# Elevation change at Tour De Cure (Napa Valley; 50mi route)?



## Ventruck (Mar 9, 2009)

Was considering joining this event, but I'm unsure if I'm going to do the 50mi or 25mi route. I figured elevation statistics would help make that decision. If anyone knows what the 50mi route is like, I'd appreciate it:

https://main.diabetes.org/site/DocServer/2010_50_ROUTE-red.jpg?docID=38803

...though, it'd have to be some pretty nuts climbs to make me opt for a mere (considering the pay) 25mi ride instead. So, I'm not really asking a rider log to anything; just a quick "there's huge climbs all over" etc. comments if anyone knows of the top of their head. Thanks.


----------



## robwh9 (Sep 2, 2004)

The course is very flat. You'd have to go to the Central Valley to find anything flatter.


----------



## mr_132 (Apr 26, 2009)

25 miles is 305ft total
50 miles is 666ft total
100 miles is 2005ft total

Go to: http://main.diabetes.org/site/TR?pg=entry&fr_id=6899

Then click on the "map my ride" links


----------



## Fogdweller (Mar 26, 2004)

Just under two weeks away!! Can't wait to get up there and grab some miles!!


----------



## Ventruck (Mar 9, 2009)

mr_132 said:


> 25 miles is 305ft total
> 50 miles is 666ft total
> 100 miles is 2005ft total
> 
> ...


d'oh. I was completely blind to that feature on Map My Ride. Thanks.
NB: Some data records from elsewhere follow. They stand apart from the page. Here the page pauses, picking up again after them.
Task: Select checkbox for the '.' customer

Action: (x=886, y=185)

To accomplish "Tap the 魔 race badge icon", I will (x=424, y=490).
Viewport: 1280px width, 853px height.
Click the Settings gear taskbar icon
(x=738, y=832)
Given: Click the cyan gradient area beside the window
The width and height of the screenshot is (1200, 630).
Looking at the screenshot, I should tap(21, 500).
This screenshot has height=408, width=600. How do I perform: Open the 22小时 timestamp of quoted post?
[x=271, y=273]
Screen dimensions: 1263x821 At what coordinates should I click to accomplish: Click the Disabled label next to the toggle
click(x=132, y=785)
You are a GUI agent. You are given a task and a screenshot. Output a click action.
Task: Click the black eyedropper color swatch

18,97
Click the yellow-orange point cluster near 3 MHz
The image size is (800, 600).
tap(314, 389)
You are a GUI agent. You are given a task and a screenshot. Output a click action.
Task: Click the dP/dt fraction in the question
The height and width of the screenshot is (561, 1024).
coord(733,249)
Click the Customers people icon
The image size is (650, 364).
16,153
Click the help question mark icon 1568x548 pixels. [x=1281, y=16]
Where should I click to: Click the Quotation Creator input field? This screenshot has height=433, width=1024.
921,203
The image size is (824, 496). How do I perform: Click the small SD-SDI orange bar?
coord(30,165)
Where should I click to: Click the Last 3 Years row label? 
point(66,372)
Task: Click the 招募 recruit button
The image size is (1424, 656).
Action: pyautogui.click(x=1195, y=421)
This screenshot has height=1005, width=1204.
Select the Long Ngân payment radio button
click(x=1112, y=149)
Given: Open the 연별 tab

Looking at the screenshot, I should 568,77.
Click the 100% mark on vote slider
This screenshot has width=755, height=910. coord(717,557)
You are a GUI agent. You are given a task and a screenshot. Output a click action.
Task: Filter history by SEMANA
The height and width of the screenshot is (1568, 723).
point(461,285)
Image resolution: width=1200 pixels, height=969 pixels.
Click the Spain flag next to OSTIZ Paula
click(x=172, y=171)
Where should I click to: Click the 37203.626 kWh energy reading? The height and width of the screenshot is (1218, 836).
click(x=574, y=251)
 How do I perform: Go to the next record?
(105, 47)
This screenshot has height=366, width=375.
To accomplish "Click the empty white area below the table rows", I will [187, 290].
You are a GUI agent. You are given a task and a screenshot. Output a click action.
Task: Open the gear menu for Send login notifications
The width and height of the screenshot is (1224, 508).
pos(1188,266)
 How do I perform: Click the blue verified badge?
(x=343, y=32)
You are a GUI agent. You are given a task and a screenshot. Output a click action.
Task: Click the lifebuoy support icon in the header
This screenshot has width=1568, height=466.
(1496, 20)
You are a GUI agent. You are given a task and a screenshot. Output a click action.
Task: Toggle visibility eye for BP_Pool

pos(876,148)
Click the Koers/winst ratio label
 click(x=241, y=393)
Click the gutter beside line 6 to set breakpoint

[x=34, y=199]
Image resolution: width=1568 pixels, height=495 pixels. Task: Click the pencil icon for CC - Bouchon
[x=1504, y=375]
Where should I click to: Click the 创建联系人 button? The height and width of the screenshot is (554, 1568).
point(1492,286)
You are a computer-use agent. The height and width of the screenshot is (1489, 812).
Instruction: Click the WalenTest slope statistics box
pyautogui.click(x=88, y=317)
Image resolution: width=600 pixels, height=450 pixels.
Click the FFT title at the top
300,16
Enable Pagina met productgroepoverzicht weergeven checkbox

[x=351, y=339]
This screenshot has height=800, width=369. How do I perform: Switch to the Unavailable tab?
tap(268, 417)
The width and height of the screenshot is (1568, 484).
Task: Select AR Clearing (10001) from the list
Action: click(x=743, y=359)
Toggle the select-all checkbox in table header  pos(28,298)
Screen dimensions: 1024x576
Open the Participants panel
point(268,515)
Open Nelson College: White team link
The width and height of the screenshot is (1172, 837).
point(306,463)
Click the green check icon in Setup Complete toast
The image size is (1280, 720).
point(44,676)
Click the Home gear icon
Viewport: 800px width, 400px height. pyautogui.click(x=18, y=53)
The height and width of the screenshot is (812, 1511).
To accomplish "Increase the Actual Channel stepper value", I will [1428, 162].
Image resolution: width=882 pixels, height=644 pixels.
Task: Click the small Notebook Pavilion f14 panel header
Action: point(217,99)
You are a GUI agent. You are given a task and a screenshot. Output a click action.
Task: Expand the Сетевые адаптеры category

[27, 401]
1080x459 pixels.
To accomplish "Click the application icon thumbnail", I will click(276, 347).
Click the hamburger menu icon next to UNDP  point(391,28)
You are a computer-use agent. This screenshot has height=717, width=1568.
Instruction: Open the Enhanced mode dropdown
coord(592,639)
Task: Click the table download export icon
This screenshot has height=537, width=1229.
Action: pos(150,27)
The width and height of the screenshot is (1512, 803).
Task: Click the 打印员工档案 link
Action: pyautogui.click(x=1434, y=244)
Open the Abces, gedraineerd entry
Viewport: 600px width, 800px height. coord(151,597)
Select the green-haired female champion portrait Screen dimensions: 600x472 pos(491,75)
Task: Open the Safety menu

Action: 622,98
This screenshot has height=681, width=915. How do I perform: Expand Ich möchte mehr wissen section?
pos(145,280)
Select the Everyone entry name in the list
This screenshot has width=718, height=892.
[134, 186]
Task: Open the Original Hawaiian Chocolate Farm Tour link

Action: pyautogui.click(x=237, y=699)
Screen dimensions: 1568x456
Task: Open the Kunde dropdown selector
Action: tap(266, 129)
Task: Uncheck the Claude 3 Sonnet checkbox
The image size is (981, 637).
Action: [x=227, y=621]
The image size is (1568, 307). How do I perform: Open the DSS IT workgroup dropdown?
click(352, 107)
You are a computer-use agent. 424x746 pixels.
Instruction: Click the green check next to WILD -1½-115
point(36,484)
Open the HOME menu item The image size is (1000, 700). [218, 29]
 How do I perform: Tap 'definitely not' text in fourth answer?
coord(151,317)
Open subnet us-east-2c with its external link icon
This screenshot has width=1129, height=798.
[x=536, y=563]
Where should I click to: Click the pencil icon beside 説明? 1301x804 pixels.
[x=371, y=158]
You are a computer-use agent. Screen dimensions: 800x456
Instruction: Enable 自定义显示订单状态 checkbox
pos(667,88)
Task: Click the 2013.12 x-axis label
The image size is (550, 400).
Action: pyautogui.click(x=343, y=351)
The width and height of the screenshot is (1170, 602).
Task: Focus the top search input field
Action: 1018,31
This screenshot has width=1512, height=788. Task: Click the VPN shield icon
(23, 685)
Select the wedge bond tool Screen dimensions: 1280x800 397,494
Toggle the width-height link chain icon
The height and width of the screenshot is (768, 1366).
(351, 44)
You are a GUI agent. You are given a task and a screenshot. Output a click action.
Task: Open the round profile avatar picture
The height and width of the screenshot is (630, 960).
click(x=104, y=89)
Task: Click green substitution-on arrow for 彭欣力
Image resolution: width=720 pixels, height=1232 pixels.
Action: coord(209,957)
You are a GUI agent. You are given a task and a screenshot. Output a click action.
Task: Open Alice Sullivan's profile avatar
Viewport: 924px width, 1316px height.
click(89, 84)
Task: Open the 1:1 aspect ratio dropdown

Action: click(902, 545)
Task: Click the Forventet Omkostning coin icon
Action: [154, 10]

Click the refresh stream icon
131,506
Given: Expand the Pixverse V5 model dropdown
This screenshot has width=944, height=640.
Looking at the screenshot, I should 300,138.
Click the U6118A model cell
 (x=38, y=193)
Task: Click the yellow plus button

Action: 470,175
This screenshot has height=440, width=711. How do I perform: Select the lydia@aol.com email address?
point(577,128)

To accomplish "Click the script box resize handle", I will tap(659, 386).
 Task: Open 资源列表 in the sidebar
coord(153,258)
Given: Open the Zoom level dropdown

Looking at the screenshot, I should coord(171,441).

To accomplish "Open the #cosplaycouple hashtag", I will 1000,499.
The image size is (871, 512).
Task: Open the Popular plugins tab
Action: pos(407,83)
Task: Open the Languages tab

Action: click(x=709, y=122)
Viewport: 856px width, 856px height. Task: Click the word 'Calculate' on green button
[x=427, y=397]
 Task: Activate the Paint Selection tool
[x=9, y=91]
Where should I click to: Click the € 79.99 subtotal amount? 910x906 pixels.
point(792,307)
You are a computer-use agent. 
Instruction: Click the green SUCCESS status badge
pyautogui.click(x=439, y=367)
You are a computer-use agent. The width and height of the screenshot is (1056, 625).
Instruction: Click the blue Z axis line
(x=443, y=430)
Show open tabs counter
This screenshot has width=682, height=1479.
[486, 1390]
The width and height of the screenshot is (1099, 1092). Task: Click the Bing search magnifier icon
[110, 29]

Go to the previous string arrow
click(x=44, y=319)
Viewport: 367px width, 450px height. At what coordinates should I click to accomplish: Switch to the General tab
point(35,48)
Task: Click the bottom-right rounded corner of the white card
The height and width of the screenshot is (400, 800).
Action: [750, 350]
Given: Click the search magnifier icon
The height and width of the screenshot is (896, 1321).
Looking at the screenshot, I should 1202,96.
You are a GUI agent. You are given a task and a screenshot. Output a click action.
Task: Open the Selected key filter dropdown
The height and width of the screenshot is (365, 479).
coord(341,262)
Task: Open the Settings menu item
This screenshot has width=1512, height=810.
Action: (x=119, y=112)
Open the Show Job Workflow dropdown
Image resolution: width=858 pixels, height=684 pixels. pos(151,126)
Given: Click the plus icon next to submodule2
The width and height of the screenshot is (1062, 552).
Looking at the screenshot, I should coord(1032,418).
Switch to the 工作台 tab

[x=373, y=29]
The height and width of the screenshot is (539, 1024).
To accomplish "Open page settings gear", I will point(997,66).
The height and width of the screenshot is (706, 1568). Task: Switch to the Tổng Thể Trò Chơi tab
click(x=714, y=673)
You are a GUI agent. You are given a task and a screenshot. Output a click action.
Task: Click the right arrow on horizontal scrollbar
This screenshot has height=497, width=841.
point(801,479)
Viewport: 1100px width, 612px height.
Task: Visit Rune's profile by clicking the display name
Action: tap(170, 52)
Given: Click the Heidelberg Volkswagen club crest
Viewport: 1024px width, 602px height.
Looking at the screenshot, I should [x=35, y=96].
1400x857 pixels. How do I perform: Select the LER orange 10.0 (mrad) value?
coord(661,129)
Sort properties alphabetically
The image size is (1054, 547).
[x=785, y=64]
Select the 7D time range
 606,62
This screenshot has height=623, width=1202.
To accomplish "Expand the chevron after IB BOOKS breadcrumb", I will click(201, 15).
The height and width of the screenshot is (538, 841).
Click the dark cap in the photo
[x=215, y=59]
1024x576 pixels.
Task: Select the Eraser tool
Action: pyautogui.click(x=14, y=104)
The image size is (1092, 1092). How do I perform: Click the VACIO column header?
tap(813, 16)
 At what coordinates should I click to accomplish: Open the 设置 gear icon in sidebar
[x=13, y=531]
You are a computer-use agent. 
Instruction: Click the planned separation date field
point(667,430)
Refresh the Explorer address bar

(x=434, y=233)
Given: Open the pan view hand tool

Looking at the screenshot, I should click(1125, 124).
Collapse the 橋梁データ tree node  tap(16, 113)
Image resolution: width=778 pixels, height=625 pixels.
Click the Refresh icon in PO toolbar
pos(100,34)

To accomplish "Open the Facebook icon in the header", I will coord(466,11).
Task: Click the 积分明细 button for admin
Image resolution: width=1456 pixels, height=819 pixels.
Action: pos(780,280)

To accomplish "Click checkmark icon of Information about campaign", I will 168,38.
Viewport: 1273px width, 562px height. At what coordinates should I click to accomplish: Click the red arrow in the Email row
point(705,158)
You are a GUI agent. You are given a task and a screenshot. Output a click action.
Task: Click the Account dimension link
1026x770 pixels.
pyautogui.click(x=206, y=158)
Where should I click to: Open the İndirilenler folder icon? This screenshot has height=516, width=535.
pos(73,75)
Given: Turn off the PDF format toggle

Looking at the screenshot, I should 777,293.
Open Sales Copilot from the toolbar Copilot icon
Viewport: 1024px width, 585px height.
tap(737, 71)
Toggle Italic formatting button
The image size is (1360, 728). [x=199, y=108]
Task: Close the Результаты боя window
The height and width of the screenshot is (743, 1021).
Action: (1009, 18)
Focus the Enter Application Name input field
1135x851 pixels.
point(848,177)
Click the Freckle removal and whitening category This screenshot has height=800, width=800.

And thanks robwh9 for that straight answer as well. Puts things into perspective...ha.


----------



## Fogdweller (Mar 26, 2004)

Looking like it will be a 50 degree start and mid to high 70s for the day!! Should be perfect riding weather!!


----------



## ShaneW (Sep 6, 2008)

Cant wait! I am a little concerned that I have not been able to get much riding in over the past 3 weeks though - only 3 rides of about 30 miles each. I think I will be ok though. Anyone else staying at the Marriott the night before?


----------



## rzims (Nov 15, 2005)

Are you doing the century or the 50? If you've ridden 30, the 50 won't be an issue (other than a sore butt)
If you're doing the century, you may be in for a long day.

My wife and I are doing the 25 on our tandem. It will be her longest ride ever. We'll be on the bright pink Santana tandem so say hey if you pass us....


----------